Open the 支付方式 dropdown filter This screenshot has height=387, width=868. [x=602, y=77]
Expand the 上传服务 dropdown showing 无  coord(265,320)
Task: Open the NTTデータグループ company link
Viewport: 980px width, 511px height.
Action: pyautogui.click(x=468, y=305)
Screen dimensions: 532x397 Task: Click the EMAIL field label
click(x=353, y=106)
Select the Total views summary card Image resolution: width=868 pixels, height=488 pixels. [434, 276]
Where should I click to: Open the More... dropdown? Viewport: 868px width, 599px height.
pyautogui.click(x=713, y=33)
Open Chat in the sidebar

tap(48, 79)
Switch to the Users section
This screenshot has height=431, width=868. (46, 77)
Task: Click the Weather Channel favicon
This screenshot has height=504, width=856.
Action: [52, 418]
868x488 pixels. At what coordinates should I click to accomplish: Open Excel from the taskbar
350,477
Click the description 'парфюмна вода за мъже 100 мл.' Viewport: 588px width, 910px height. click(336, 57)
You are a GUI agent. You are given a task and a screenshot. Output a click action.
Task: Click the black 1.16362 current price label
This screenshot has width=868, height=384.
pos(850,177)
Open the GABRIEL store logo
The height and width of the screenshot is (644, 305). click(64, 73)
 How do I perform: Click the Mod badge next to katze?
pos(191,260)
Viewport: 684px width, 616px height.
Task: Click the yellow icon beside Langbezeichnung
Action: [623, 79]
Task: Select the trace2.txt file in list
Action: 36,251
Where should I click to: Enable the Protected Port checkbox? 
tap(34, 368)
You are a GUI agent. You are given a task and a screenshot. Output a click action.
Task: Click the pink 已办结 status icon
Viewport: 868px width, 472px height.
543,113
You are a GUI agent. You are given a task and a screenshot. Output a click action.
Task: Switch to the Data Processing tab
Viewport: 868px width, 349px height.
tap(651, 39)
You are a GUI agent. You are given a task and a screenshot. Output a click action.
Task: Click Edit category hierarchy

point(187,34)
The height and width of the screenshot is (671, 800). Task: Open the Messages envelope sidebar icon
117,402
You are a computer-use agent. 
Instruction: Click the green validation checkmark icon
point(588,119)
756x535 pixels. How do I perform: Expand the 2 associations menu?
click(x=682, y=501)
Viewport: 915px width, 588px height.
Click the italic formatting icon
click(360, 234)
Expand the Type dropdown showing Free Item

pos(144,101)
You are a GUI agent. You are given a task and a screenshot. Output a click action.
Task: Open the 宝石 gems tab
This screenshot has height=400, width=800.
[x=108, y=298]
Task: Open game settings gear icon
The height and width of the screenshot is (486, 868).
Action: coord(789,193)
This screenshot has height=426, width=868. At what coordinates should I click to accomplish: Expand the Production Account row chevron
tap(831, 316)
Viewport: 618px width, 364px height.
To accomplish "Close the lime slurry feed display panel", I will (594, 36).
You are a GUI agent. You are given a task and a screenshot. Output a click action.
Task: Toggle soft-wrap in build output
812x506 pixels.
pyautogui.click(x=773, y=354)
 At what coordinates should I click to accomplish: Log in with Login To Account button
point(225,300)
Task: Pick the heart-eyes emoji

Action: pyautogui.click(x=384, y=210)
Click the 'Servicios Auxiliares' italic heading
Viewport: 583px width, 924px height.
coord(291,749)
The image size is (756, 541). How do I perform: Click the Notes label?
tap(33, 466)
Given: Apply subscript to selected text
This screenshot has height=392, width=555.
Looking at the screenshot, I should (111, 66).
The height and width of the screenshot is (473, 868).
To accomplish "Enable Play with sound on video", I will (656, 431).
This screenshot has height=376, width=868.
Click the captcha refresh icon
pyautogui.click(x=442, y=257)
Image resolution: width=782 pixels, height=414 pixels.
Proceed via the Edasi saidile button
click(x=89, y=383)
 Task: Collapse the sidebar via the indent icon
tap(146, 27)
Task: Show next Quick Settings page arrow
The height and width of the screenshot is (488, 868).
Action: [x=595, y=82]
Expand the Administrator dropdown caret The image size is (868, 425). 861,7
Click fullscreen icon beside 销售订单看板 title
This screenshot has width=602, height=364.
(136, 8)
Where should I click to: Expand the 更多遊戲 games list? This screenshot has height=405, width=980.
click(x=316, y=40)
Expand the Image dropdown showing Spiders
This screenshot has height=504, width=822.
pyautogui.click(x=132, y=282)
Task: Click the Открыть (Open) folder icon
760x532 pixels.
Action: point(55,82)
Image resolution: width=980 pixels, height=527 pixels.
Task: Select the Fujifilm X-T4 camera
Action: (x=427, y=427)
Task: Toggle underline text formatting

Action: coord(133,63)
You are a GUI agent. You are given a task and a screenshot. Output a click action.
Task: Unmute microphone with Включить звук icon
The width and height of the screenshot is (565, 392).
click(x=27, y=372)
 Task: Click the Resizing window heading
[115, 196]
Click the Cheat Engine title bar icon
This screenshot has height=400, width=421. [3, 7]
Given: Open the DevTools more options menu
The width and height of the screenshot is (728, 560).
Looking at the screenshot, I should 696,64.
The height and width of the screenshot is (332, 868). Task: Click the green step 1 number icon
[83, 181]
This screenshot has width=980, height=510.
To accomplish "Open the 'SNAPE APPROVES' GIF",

• Request: Reproduce the listing above with "GUI agent" replaced by "screen assistant" throughout, changing nothing else.

• Answer in full:
Open the 支付方式 dropdown filter This screenshot has height=387, width=868. [x=602, y=77]
Expand the 上传服务 dropdown showing 无  coord(265,320)
Task: Open the NTTデータグループ company link
Viewport: 980px width, 511px height.
Action: pyautogui.click(x=468, y=305)
Screen dimensions: 532x397 Task: Click the EMAIL field label
click(x=353, y=106)
Select the Total views summary card Image resolution: width=868 pixels, height=488 pixels. [434, 276]
Where should I click to: Open the More... dropdown? Viewport: 868px width, 599px height.
pyautogui.click(x=713, y=33)
Open Chat in the sidebar

tap(48, 79)
Switch to the Users section
This screenshot has height=431, width=868. (46, 77)
Task: Click the Weather Channel favicon
This screenshot has height=504, width=856.
Action: [52, 418]
868x488 pixels. At what coordinates should I click to accomplish: Open Excel from the taskbar
350,477
Click the description 'парфюмна вода за мъже 100 мл.' Viewport: 588px width, 910px height. click(336, 57)
You are a screen assistant. You are given a task and a screenshot. Output a click action.
Task: Click the black 1.16362 current price label
This screenshot has width=868, height=384.
pos(850,177)
Open the GABRIEL store logo
The height and width of the screenshot is (644, 305). click(64, 73)
 How do I perform: Click the Mod badge next to katze?
pos(191,260)
Viewport: 684px width, 616px height.
Task: Click the yellow icon beside Langbezeichnung
Action: [623, 79]
Task: Select the trace2.txt file in list
Action: 36,251
Where should I click to: Enable the Protected Port checkbox? 
tap(34, 368)
You are a screen assistant. You are given a task and a screenshot. Output a click action.
Task: Click the pink 已办结 status icon
Viewport: 868px width, 472px height.
543,113
You are a screen assistant. You are given a task and a screenshot. Output a click action.
Task: Switch to the Data Processing tab
Viewport: 868px width, 349px height.
tap(651, 39)
You are a screen assistant. You are given a task and a screenshot. Output a click action.
Task: Click Edit category hierarchy

point(187,34)
The height and width of the screenshot is (671, 800). Task: Open the Messages envelope sidebar icon
117,402
You are a computer-use agent. 
Instruction: Click the green validation checkmark icon
point(588,119)
756x535 pixels. How do I perform: Expand the 2 associations menu?
click(x=682, y=501)
Viewport: 915px width, 588px height.
Click the italic formatting icon
click(360, 234)
Expand the Type dropdown showing Free Item

pos(144,101)
You are a screen assistant. You are given a task and a screenshot. Output a click action.
Task: Open the 宝石 gems tab
This screenshot has height=400, width=800.
[x=108, y=298]
Task: Open game settings gear icon
The height and width of the screenshot is (486, 868).
Action: coord(789,193)
This screenshot has height=426, width=868. At what coordinates should I click to accomplish: Expand the Production Account row chevron
tap(831, 316)
Viewport: 618px width, 364px height.
To accomplish "Close the lime slurry feed display panel", I will (594, 36).
You are a screen assistant. You are given a task and a screenshot. Output a click action.
Task: Toggle soft-wrap in build output
812x506 pixels.
pyautogui.click(x=773, y=354)
 At what coordinates should I click to accomplish: Log in with Login To Account button
point(225,300)
Task: Pick the heart-eyes emoji

Action: pyautogui.click(x=384, y=210)
Click the 'Servicios Auxiliares' italic heading
Viewport: 583px width, 924px height.
coord(291,749)
The image size is (756, 541). How do I perform: Click the Notes label?
tap(33, 466)
Given: Apply subscript to selected text
This screenshot has height=392, width=555.
Looking at the screenshot, I should (111, 66).
The height and width of the screenshot is (473, 868).
To accomplish "Enable Play with sound on video", I will (656, 431).
This screenshot has height=376, width=868.
Click the captcha refresh icon
pyautogui.click(x=442, y=257)
Image resolution: width=782 pixels, height=414 pixels.
Proceed via the Edasi saidile button
click(x=89, y=383)
 Task: Collapse the sidebar via the indent icon
tap(146, 27)
Task: Show next Quick Settings page arrow
The height and width of the screenshot is (488, 868).
Action: [x=595, y=82]
Expand the Administrator dropdown caret The image size is (868, 425). 861,7
Click fullscreen icon beside 销售订单看板 title
This screenshot has width=602, height=364.
(136, 8)
Where should I click to: Expand the 更多遊戲 games list? This screenshot has height=405, width=980.
click(x=316, y=40)
Expand the Image dropdown showing Spiders
This screenshot has height=504, width=822.
pyautogui.click(x=132, y=282)
Task: Click the Открыть (Open) folder icon
760x532 pixels.
Action: point(55,82)
Image resolution: width=980 pixels, height=527 pixels.
Task: Select the Fujifilm X-T4 camera
Action: (x=427, y=427)
Task: Toggle underline text formatting

Action: coord(133,63)
You are a screen assistant. You are given a task and a screenshot. Output a click action.
Task: Unmute microphone with Включить звук icon
The width and height of the screenshot is (565, 392).
click(x=27, y=372)
 Task: Click the Resizing window heading
[115, 196]
Click the Cheat Engine title bar icon
This screenshot has height=400, width=421. [3, 7]
Given: Open the DevTools more options menu
The width and height of the screenshot is (728, 560).
Looking at the screenshot, I should 696,64.
The height and width of the screenshot is (332, 868). Task: Click the green step 1 number icon
[83, 181]
This screenshot has width=980, height=510.
To accomplish "Open the 'SNAPE APPROVES' GIF",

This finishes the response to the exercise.